Anderson finally finds his length for Adelaide haul

Cricket - Ashes test match - Australia v England - Adelaide Oval, Adelaide, Australia, December 3, 2017. England's James Anderson dives to field the ball during the second day of the second Ashes cricket test match. REUTERS/David Gray

ADELAIDE (Reuters) - It took 15 matches over four tours but James Anderson, England's most prolific bowler, finally claimed his first test five-wicket haul on Australian soil in Adelaide on Tuesday.

It might turn out to be too little, too late but Anderson played a major role in hauling his side back from a seemingly lost cause as England ended the penultimate day of the second test needing another 178 runs to win with six wickets in hand.

At 35, Anderson is having possibly the best year of his career, having picked up 47 test wickets at a miserly average of just over 15.

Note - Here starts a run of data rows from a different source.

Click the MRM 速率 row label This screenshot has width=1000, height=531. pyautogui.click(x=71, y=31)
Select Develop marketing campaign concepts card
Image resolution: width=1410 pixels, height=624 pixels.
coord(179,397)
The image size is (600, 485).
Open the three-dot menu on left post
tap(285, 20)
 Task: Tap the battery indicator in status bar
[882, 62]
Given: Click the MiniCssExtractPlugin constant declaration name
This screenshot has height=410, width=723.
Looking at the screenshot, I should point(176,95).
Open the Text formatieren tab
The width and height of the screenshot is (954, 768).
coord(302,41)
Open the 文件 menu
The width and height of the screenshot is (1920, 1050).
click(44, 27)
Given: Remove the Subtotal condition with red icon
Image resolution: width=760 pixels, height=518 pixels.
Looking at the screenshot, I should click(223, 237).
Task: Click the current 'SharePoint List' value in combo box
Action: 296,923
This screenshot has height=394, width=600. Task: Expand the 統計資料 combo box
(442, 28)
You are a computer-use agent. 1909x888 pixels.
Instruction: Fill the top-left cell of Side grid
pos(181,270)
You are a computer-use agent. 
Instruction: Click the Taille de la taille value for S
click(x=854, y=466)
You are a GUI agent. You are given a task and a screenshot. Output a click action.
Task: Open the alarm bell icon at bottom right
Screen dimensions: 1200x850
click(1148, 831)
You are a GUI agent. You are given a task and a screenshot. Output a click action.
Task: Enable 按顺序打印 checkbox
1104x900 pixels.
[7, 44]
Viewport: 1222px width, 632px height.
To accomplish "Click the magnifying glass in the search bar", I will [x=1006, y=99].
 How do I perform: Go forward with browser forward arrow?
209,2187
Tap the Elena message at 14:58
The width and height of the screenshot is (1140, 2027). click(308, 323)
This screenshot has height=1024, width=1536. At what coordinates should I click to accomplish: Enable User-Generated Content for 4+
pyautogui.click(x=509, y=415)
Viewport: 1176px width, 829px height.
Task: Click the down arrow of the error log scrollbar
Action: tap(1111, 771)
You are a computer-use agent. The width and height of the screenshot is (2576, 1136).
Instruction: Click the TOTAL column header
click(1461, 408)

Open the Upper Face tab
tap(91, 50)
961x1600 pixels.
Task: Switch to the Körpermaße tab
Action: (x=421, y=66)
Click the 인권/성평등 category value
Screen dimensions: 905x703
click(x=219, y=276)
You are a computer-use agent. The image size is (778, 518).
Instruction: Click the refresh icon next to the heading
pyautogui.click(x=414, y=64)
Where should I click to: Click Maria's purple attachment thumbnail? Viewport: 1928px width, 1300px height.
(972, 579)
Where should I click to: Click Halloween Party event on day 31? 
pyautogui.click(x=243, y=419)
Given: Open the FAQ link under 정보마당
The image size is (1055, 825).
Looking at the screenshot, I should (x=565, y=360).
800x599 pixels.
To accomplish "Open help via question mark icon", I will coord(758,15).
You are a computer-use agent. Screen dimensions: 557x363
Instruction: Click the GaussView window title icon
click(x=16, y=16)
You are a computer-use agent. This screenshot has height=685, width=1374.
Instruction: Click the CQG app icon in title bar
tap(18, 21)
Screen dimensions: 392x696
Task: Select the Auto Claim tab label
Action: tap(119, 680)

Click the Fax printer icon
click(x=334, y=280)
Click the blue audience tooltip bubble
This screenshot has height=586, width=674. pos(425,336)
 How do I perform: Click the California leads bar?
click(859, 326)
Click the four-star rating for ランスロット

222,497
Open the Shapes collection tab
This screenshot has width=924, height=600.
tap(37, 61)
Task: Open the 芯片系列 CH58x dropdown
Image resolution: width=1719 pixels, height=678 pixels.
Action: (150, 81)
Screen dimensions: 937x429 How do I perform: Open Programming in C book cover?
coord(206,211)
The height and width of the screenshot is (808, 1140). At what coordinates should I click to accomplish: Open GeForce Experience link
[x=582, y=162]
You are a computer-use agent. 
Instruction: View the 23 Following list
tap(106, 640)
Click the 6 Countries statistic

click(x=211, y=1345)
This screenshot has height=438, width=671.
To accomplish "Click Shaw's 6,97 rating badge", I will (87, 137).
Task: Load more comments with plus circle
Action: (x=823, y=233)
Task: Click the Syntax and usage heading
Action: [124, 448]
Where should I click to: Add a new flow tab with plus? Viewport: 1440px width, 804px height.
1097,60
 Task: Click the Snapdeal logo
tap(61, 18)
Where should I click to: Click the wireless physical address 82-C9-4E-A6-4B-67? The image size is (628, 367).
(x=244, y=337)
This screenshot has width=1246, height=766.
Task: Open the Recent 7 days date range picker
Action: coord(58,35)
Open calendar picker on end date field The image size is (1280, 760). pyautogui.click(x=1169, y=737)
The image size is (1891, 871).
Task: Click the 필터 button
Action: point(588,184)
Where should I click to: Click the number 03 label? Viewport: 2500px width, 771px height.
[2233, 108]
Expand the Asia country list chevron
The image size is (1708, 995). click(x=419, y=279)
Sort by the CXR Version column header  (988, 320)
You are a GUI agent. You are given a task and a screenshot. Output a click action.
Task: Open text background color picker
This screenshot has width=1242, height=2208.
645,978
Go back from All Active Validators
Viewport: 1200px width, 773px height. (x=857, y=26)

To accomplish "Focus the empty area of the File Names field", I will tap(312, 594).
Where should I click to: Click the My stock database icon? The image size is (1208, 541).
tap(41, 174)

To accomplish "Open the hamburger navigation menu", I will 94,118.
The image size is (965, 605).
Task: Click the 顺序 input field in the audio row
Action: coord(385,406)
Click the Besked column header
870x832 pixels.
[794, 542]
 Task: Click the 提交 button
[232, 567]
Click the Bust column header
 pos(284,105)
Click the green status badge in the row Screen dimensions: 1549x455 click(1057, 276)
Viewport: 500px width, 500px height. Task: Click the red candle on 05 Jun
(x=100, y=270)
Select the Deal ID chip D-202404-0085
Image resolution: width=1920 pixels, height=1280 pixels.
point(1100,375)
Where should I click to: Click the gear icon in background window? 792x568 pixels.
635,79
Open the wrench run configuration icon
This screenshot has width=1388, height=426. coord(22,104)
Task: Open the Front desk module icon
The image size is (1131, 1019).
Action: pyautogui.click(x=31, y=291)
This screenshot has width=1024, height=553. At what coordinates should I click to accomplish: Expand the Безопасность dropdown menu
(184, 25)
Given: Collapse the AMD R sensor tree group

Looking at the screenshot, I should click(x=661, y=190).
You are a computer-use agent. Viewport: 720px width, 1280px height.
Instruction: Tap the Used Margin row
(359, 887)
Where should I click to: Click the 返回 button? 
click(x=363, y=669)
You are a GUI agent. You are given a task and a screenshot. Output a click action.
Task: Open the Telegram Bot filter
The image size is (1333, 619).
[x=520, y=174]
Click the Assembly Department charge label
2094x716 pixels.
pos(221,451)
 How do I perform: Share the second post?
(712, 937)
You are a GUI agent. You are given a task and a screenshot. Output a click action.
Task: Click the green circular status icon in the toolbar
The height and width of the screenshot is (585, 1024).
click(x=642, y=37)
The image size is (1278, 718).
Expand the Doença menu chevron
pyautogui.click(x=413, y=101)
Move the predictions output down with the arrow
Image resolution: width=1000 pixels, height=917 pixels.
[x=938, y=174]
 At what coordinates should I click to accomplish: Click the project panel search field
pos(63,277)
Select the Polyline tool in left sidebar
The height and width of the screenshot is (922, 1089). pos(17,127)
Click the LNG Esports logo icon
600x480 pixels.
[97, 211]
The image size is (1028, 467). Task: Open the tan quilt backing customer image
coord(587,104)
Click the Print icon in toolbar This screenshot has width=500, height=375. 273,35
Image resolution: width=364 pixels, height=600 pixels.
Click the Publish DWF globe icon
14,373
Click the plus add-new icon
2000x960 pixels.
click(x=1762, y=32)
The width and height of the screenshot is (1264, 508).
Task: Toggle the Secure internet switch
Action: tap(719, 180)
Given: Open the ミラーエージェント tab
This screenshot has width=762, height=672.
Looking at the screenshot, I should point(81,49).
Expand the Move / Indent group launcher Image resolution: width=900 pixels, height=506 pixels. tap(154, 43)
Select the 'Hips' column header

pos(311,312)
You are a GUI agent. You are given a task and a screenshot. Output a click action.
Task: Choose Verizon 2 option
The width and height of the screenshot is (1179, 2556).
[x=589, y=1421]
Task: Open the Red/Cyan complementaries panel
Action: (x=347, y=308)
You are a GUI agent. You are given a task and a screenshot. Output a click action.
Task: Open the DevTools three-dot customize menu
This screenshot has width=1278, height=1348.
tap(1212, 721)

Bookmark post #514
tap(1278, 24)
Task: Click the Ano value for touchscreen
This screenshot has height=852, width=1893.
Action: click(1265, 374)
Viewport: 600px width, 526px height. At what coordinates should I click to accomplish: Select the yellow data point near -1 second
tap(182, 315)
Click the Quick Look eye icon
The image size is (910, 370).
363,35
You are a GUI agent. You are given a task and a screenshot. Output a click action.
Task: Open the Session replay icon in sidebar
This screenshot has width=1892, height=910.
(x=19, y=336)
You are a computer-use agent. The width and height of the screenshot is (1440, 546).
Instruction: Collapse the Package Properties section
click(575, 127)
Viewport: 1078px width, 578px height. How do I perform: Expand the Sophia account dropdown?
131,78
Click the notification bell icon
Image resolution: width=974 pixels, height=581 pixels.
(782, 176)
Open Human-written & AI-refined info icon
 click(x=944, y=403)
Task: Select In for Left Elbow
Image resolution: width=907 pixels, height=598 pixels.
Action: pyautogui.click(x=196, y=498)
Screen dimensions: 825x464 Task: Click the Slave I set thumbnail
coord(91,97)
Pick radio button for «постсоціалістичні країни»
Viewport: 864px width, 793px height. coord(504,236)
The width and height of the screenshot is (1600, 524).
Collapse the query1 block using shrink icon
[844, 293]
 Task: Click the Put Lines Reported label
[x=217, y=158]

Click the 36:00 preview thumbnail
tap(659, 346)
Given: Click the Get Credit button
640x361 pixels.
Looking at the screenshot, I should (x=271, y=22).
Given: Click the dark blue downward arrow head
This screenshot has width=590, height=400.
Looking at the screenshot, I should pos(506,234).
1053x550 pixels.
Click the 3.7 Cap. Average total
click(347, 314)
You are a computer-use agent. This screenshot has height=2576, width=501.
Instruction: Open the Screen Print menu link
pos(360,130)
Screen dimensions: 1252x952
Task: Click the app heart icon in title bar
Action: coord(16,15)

"Everything’s sort of clicked," he told reporters.

"I’ve felt in good rhythm throughout the year, bowling as well as I ever have, body’s in as good a shape as it’s ever been."

After a northern summer spent rattling through the West Indies and South Africa batting line-ups on home soil, it was the Australians' turn to feel the heat.

Taking the wickets of Cameron Bancroft and Usman Khawaja with an impressive spell during which he swung the pink ball like a boomerang under the floodlights, Anderson was no less dangerous under bright afternoon sunshine on the fourth day.

The right-hander from Burnley had Peter Handscomb caught at third slip for 12, and sent nightwatchman Nathan Lyon (14) and Mitchell Starc (20) packing to finish with five for 43.

The performance, coming off the back of a disappointing first-innings haul of 1-74 during which he tended to bowl too short, showed that Anderson can adapt to foreign conditions.

Even more heartening, he said, was the fact he did it at a time when England were on the ropes.

"Very pleasing, especially considering the state of the game when the team needed it," he said.

While Anderson does not quite have the pace of an out-and-out fast man, mostly bowling between 130 and 140 kilometres-per-hour, he still offers a stern test for any batsman when combined with his ability to swing the ball.

Anderson, who has taken 514 test wickets at an average of a shade over 27, has often revelled in home tests but has not always been as comfortable in hot and dusty foreign climates, where conditions are not always conducive to swing and seam bowling.

In 14 previous tests in Australia, Anderson had never had better than four-wicket hauls, three of them on the 2010-11 tour when England won 3-2.

He entered the current Ashes series with 43 wickets in Australia at an average of more than 38, in danger of ending his career with a small blot on a generally impeccable copy book.

"People keep telling me I want to retire so I want to show them," he said.

"I don’t want to think about the future too much. I’m loving playing cricket. As long as I do myself justice I’ll keep playing."